Dari beberapa pengertian-pengertian tersebut di atas
dapat ditarik kesimpulan bahwa pengertian dari Hukum Perdata itu adalah hukum
yang mengatur hubungan hukum antara orang atau badan hukum yang satu dengan
orang atau badan hukum yang lain di dalam masyarakat dengan menitikberatkan
kepentingan perseorangan (pribadi) badan hukum.
Hukum Perdata
adalah ketentuan yang mengatur hak-hak dan kepentingan antara individu-individu
dalam masyarakat. Dalam tradisi hukum di daratan Eropa (civil law)
dikenal pembagian hukum menjadi dua yakni hukum publik dan hukum privat atau
hukum perdata. Dalam sistem Anglo-Saxon (common law) tidak dikenal
pembagian semacam ini.
B.
Pengertian Hukum Perdata dalam Arti Luas
dan dalam Arti Sempit
Hukum Perdata dalam
arti luas adalah bahan hukum sebagaimana tertera dalam Kitab Undang-Undang
Hukum Perdata (BW), Kitab Undang-Undang Hukum Dagang (WvK) beserta sejumlah
undang-undang yang disebut undang-undang tambahan lainnya.
Hukum Perdata dalam
arti sempit adalah Hukum Perdata sebagaimana terdapat dalam Kitab Undang-Undang
Hukum Perdata (BW). Subekti mengatakan Hukum Perdata dalam arti luas meliputi
semua hukum privat materiil, yaitu segala hukum pokok yang mengatur kepentingan
perseorangan.
Hukum Perdata
adakalanya dipakai dalam arti sempit sebagai lawan Hukum Dagang. Soedewi
Masjchoen Sofwan mengatakan Hukum Perdata yang diatur dalam Kitab Undang-Undang
Hukum Perdata (BW) disebut Hukum Perdata dalam arti sempit. Sedangkan Hukum
Perdata dalam arti luas termasuk di dalamnya Hukum Dagang.
Antara Kitab
Undang-Undang Hukum Perdata (BW) dengan Kitab Undang-Undang Hukum Dagang (WvK)
mempunyai hubungan yang erat.
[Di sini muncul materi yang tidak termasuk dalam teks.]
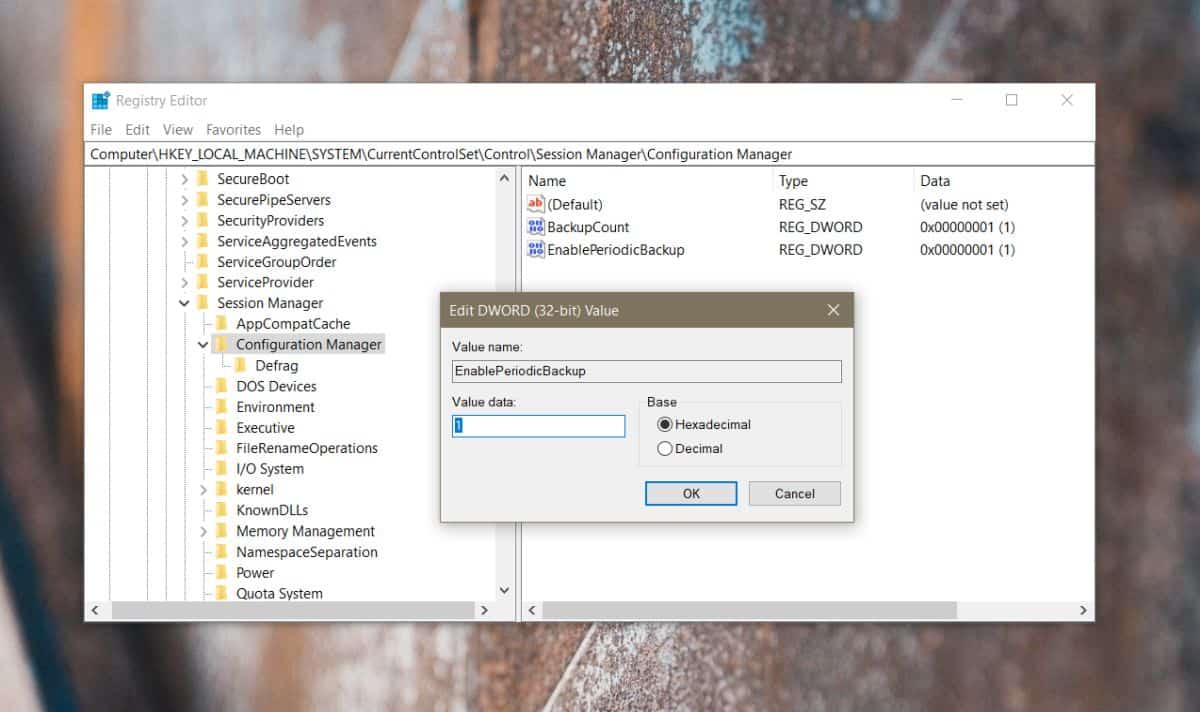
Task: Click the Defrag subkey folder icon
Action: (241, 365)
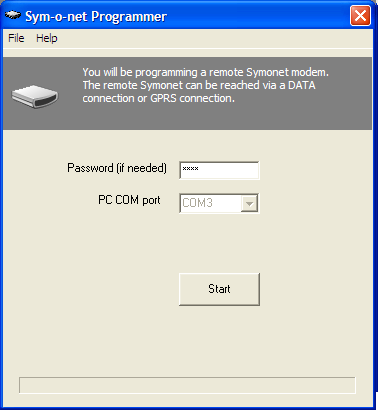Select the COM3 text in the port selector
Viewport: 378px width, 410px height.
(x=197, y=203)
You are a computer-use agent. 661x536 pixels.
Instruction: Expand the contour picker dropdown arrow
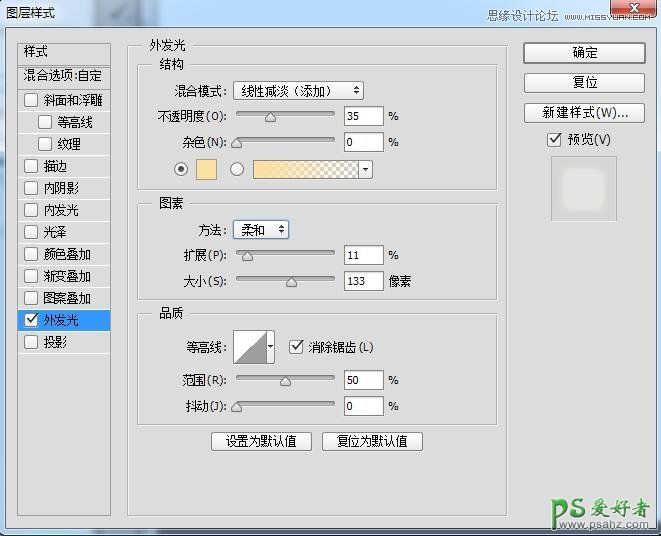click(x=270, y=348)
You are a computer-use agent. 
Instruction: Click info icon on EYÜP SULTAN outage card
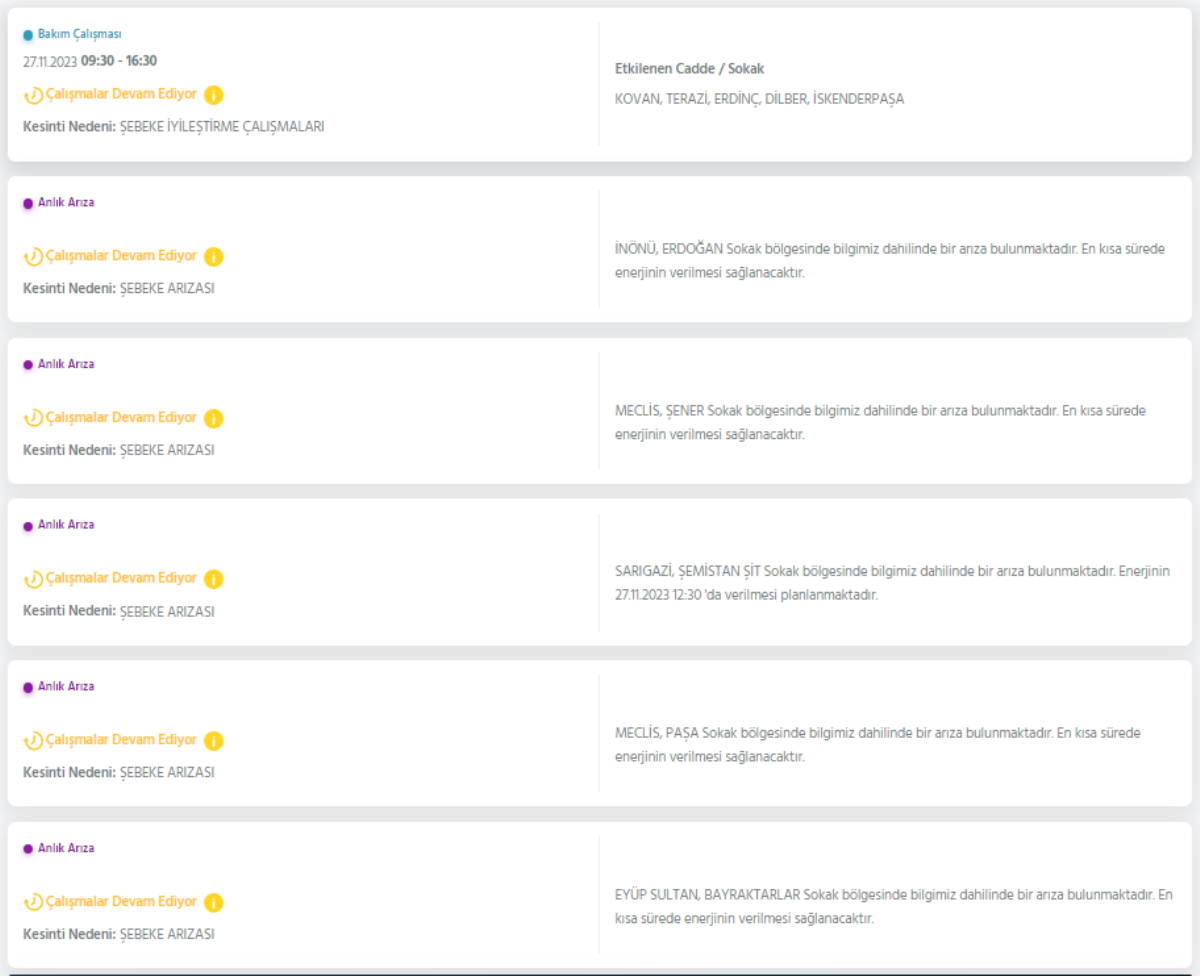[213, 903]
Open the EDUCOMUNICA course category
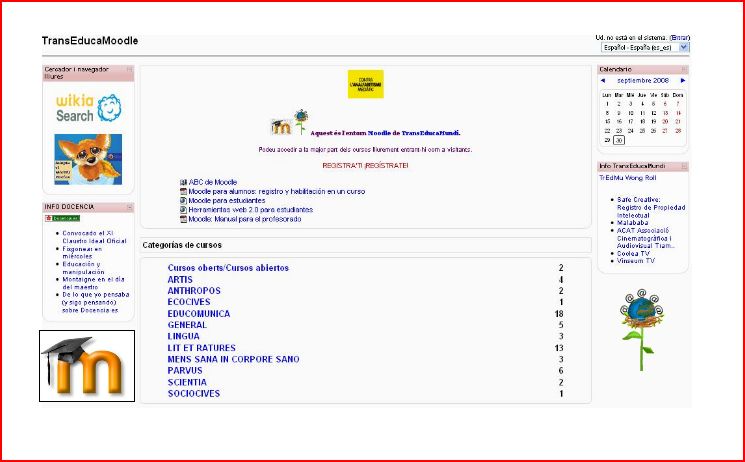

Hal ini dapat dilihat dari isi Pasal 1 Kitab
Undang-Undang Hukum Dagang (WvK), yang isinya sebagai berikut: Adagium mengenai
hubungan tersebut adalah specialist
derogat legi generali artinya hukum yang khusus: Kitab Undang-Undang Hukum
Dagang (WvK) mengesampingkan hukum yang umum: Kitab Undang-Undang Hukum Perdata
(BW).
C.
Pengertian Hukum Perdata Materiil Dan
Hukum Perdata Formal
Hukum
Perdata dilihat dari fungsinya ada dua macam, yaitu:
1. Hukum
Perdata materiil yaitu aturan-aturan hukum yang mengatur hak-hak dan
kewajiban-kewajiban perdata, yaitu mengatur kepentingan-kepentingan perdata
setiap subyek hukum.
2. Hukum
Perdata formal yaitu hukum yang mengatur bagaimana cara mempertahankan hukum
perdata materi.
Bagaimana tata cara seseorang menuntut haknya
apabila diinginkan oleh orang lain, Hukum Perdata formal biasa juga disebut
Hukum Acara Perdata.
CABANG-CABANG DARI HUKUM PERDATA
Cabang-cabang
atau bagian-bagian dari hukum perdata dibagi menjadi dua, yakni hukum perdata
menurut ilmu pengantar hukum, dan hukum perdata menurut sistematika Kitab
Undang-Undang Hukum Perdata (BW).
A.
Pembagian
Hukum
Perdata menurut Ilmu Pengetahuan Hukum
Pembagian hukum perdata menurut ilmu pengetahuan
hukum dibagi menjadi empat bagian, yakni hukum perorangan, hukum keluarga,
hukum kekayaan, dan hukum waris.
1. Hukum
perorangan (persomenrecht)
Hukum perorangan atau persomenrecht adalah hukum yang memuat berkaitan
tentang peraturan-peraturan tentang diri manusia sebagai subyek dalam hukum,
peraturan-peraturan perihal kecakapan untuk memiliki hak-hak dan kecakapan
untuk bertindak sendiri melaksanakan haknya itu serta hal-hal yang mempengaruhi
kecakapan-kecakapan itu.
2. Hukum
keluarga (familierecht)
Hukum
keluarga atau familierecht adalah
hukum yang mengatur
hal-hal yang berkaitan tentang hubungan-hubungan hukum yang timbul dari
hubungan kekeluargaan yaitu perkawinan beserta hubungan dalam lapangan hukum
kekayaan antara suami istri, hubungan antara orang tua dan anak, perwalian dan curatele.
3. Hukum
harta kekayaan (vermogensrecht)
Hukum
harta kekayaan atau vermogensrecht
adalah hukum yang mengatur perihal hubungan-hubungan hukum yang dapat dinilai
dengan uang.
Jika
kita mengatakan tentang kekayaan seorang, yang dimaksudkan ialah jumlah segala
hak dan kewajiban orang itu, dinilai dengan uang. Hak-hak dan
kewajiban-kewajiban yang demikian itu, biasanya dapat dipindahkan kepada orang
lain.
Hak-hak
kekayaan, kemudian terbagi lagi atas hak-hak yang berlaku terhadap tiap orang.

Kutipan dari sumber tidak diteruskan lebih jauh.